Even from within the sanctum of the temple doubts were being
expressed. Brain Trust founder Raymond Moley wrote in his private
diary in May 1936 after a frustrating meeting with the President.
‘I was impressed as never before by the utter lack of logic of
the man, the scantiness of his precise knowledge of things that he
was talking about, by the gross inaccuracies in his statements, by
the almost pathological lack of sequence in his discussion. . . .
In other words, the political habits of his mind were working full
steam with the added influence of a swollen ego.’
Perhaps most damningly for the many worshippers of their joint
cult, even Keynes was perplexed by his twin deity’s approach. In
his open letter to the President of 1938, the Bloomsbury sage told
him:
‘There seems to be a deadlock. Neither your policy nor anybody
else’s is able to take effect…. Personally I think there is a great
deal to be said for the ownership of all the utilities by publicly
owned boards. But if public opinion is not yet ripe for this, what
is the object of chasing the utilities around the lot every other
week? …It is a mistake to think that they [businessmen] are
more immoral than politicians. If you work them into the surly,
obstinate, terrified mood, of which domestic animals, wrongly
handled, are so capable, the nation’s burdens will not get carried
to market; and in the end public opinion will veer their way.’

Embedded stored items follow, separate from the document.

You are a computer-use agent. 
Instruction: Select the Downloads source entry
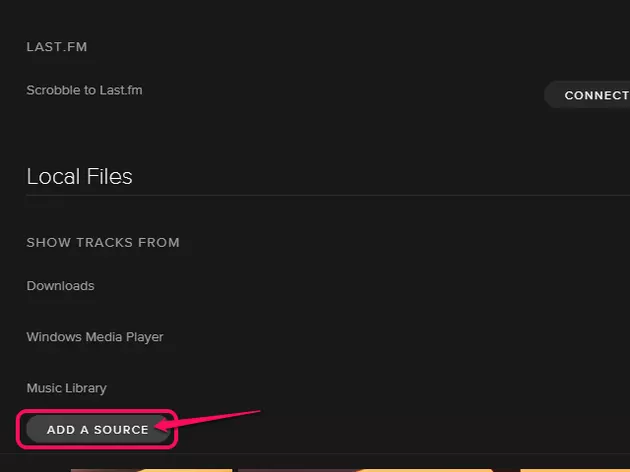pos(60,286)
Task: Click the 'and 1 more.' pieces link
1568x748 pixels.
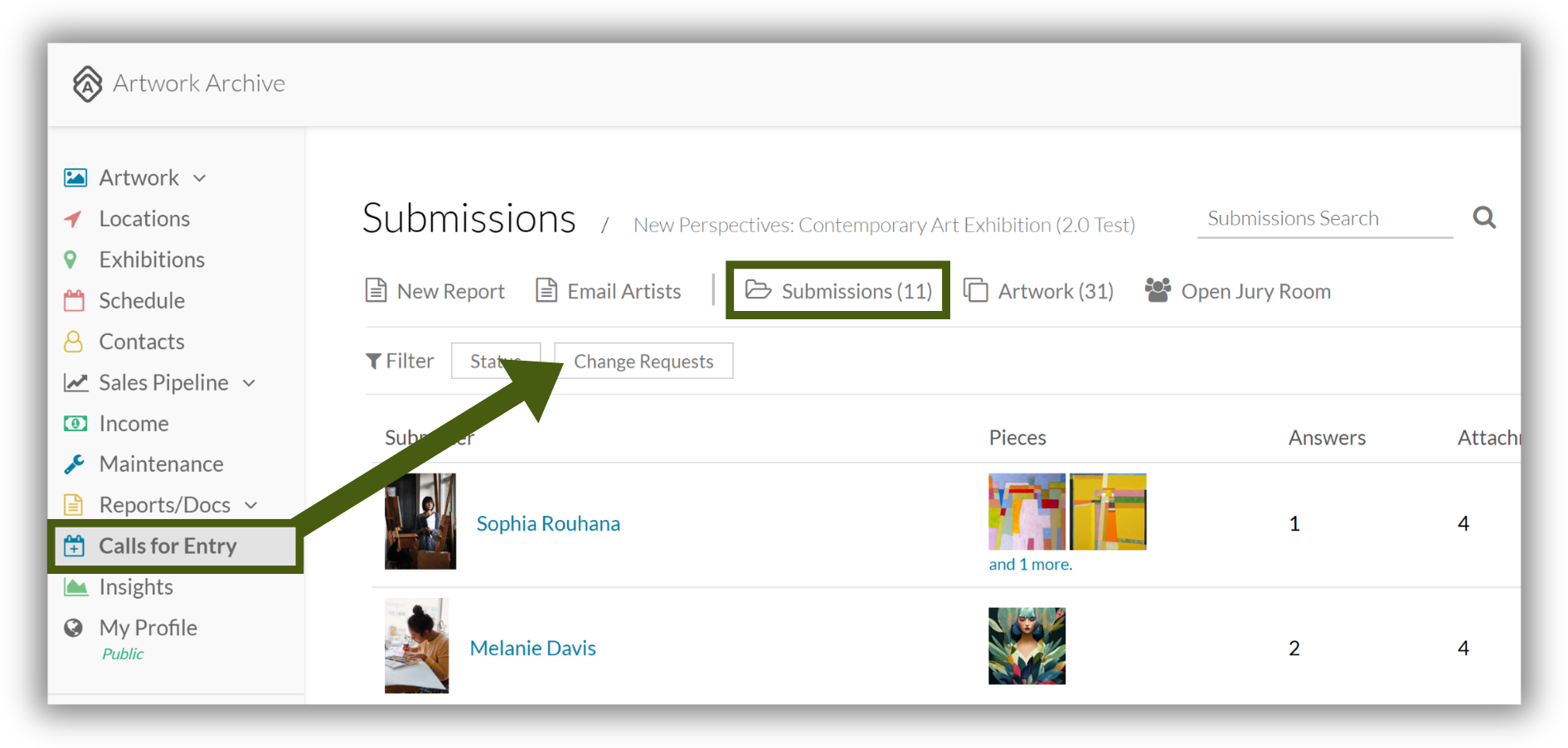Action: (x=1031, y=564)
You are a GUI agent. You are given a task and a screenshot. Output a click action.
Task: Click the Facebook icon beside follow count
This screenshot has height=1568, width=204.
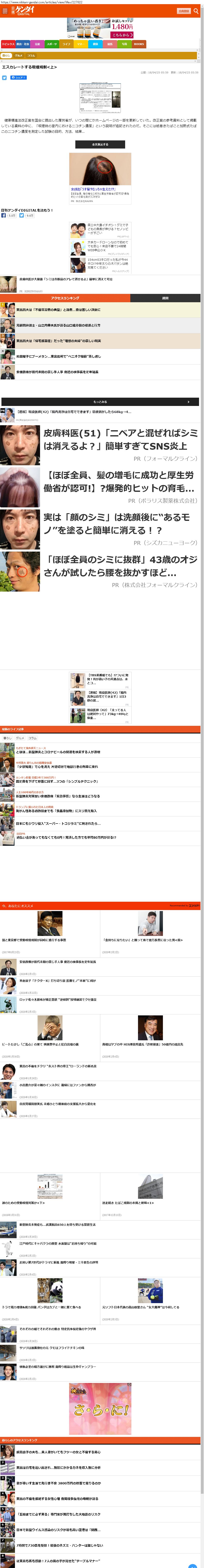4,216
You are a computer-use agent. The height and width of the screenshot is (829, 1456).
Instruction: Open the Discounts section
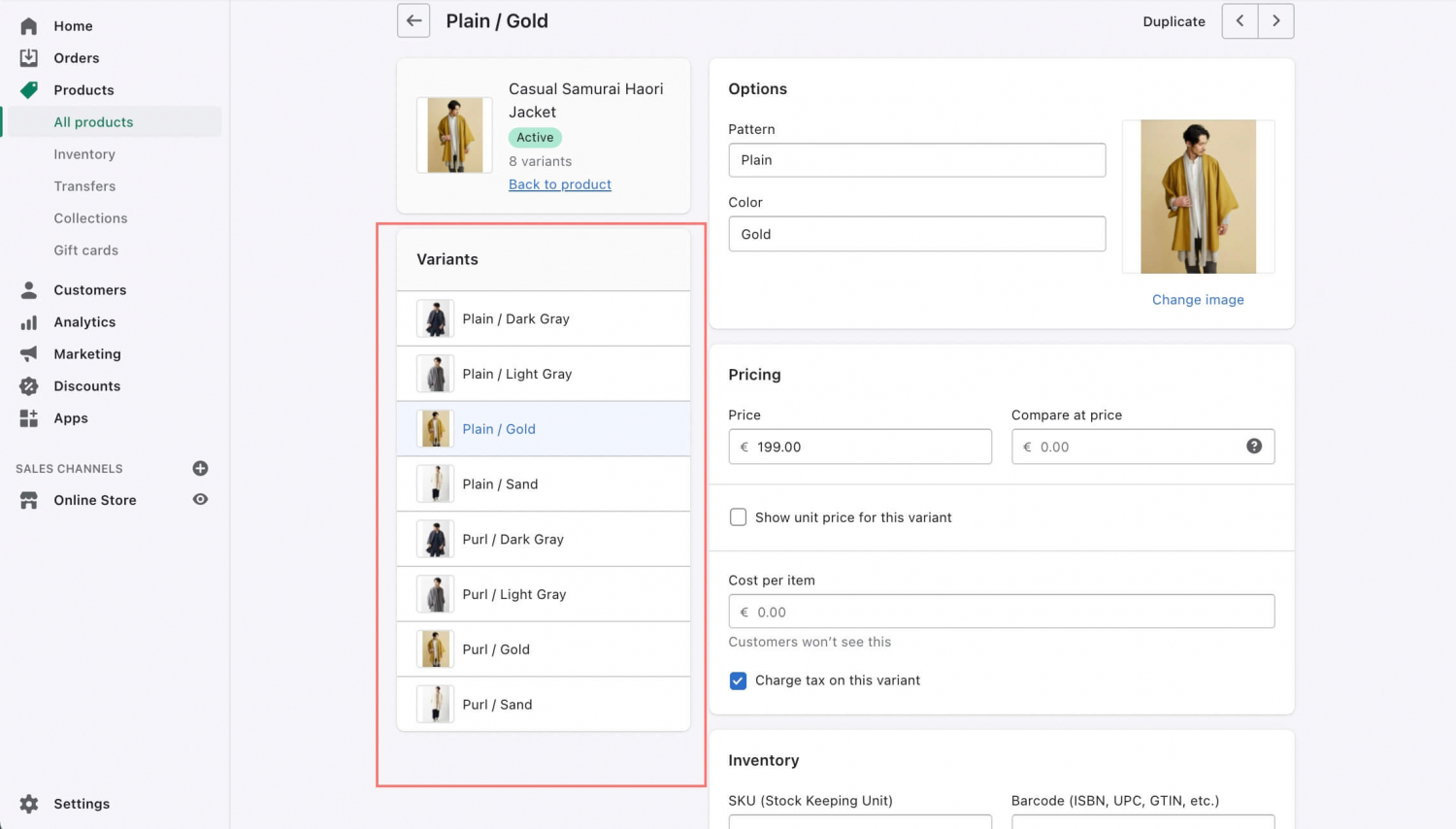[86, 385]
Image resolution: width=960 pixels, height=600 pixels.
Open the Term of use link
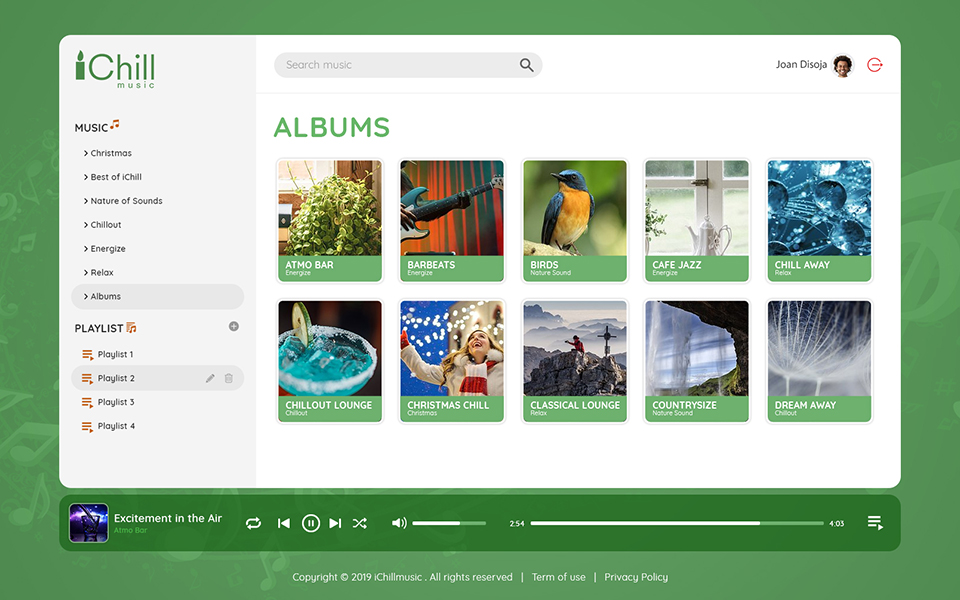559,577
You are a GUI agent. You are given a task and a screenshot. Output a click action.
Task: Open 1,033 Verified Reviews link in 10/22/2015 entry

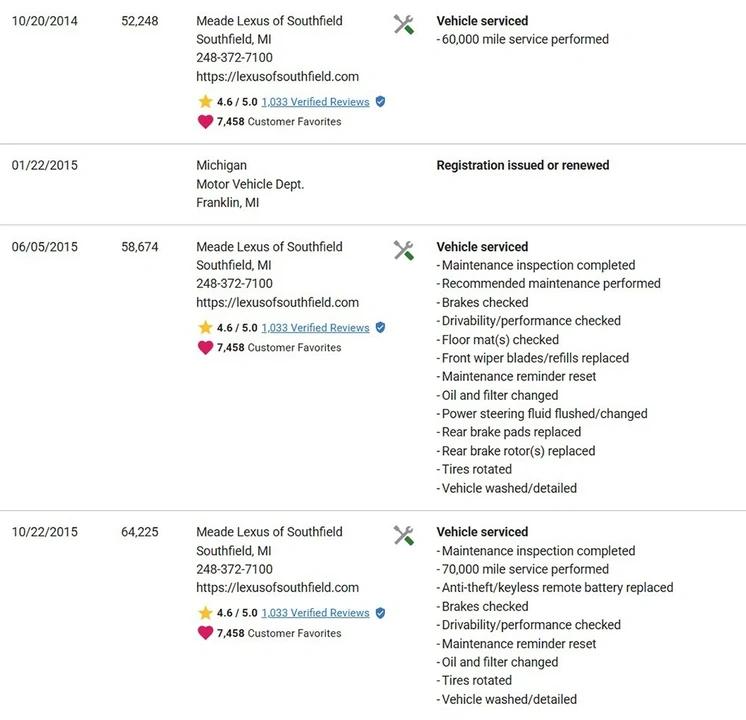point(315,613)
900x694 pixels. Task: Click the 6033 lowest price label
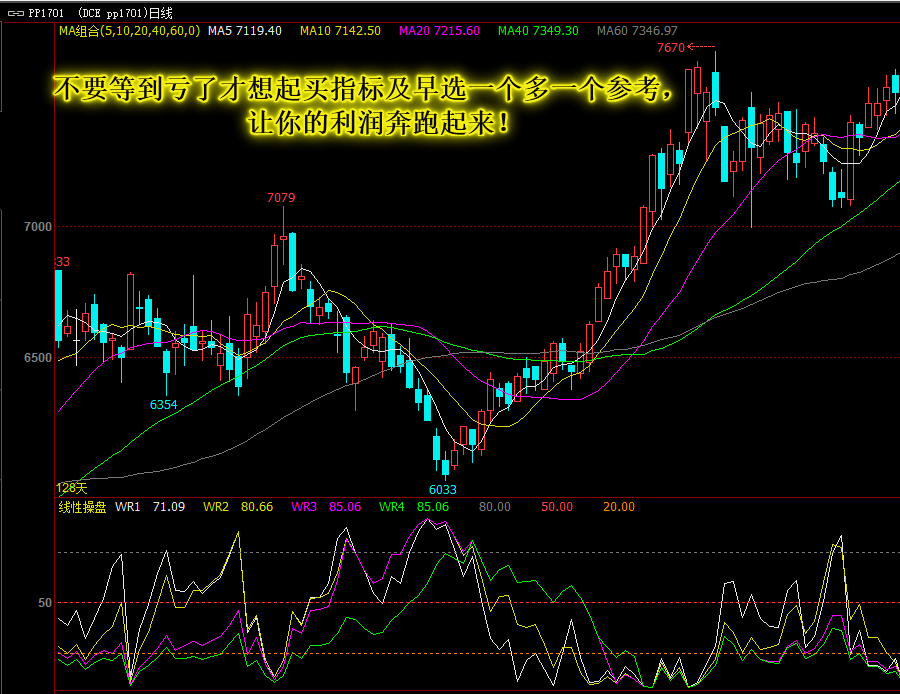click(443, 490)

Given all of this, can we say have any truck with the
simplistic narrative which insists that it was the fact that ‘FDR
cut spending’ that contributed to the collapse and that, ergo, no
government today should ever dare to rein in on its deluge of doles
and entitlements? Not when it was not spending that was cut
in 1937 (not once we abstract the Veteran’s bonus effect, at least)
but that taxes were raised, raised hard, and moreover that they
were taxes of the most harmful kind, imposed in the most hateful of
manners?
Given all of this, can we really be so superficial as to
say it was all the fault of the Federal Reserve and that, by
extension, today’s Fed must never ever take the risk of starting
out on a slow re-normalization of policy?
For that, let us leave the last word with Benjamin Anderson, a
man we have already cited above. Dismissing the charge monetary
factors were responsible for the setback, he insisted that:-
‘It is very important that we clear up misunderstandings
regarding these points lest excessive timidity regarding future
money market control be generated by them’
Quite. I hope we have persuaded you, Mr. Dalio, of the merits of
Anderson’s prescription and that we should not
on any accountseek to dissuade the central banks from
trying to paint their way back out of the corner into which they
have forced themselves, lest their lack of moral courage occasions
us a far greater harm in the future.
Let us lay the Ghost of ’37 once and for all, by better
understanding the true nature of this grisly apparition, and not
allow the spectre to imperil us all over again while we cower in
terror before an entirely phantom danger.